I am not going to push myself to the point that I have to go into a hospital again. I haven't been in a hospital for mental health reasons in three years, and that is a good thing for me. I have been stressed lately to the point that I was really afraid I'd get suicidal or totally psychotic, and have to be hospitalized. But that didn't happen. My stress of moving has lessened now that the moving part is done. I still have to unpack and decorate my entire new apartment, hang curtains and blinds, and things like that. But I am less stressed about it, overall. I saw my therapist yesterday, and she said I looked much more relaxed and my face was more animated than I had looked the week before.
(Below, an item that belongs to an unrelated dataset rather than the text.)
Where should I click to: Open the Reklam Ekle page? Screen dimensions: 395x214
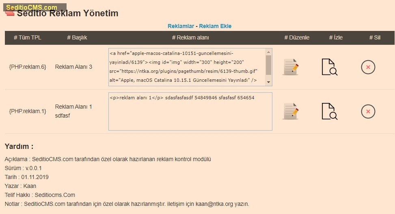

I still have a lot of things I am worried about, but I am trying to take them on one at a time, and not worry about them all at once, which leads to me getting very overwhelmed and freezing in a panic where I feel incapacitated. I am trying not to get to that point. I decided I'll unpack at my own pace. Whenever it gets done, is when it will get done. If it takes me a month, so be it. I am in no rush. I sometimes want to do a million things. Like the other day, I went to four stores in one day, and then a mall, which is too much shopping for me. Way too much to do in one day. I was looking for curtains and blinds, and curtain rods, and things on sale. I bargain shop to get the best possible prices on things. But I have to watch it when I do things like that, because the next day, I could barely do anything, as I felt like I'd been run over by a truck.
For right now, I feel that I have to really make taking care of myself a priority. The voices are a sign that I'm under too much stress. They don't tend to start happening again for no reason. I know that. I have been under too much stress, and I have to limit the stress. I have no other option unless I want to end up in complete psychosis again.
The voices scare me, but they are a warning. They serve to alert me that, "Hey, something's not going well here!" and I have to listen to that and adjust my life, and sometimes my medications, accordingly. I have to respect the signs my body and mind are sending me that I'm too stressed out, and make the necessary changes. Hopefully, with these changes, and careful watching of the stressors, I can avoid prolonged trouble with the voices. I might not be successful at this, but I have to try.
Thank you, readers, for the comments you left on my previous post. They really did help me.
When I was a little girl, I had this beautiful yellow wood desk, with flowers on it, that I loved. It was painted by a woman we knew. It said on it, in red letters, "Take time to smell the flowers". I've always thought this was a good motto for living. Sometimes I just forget.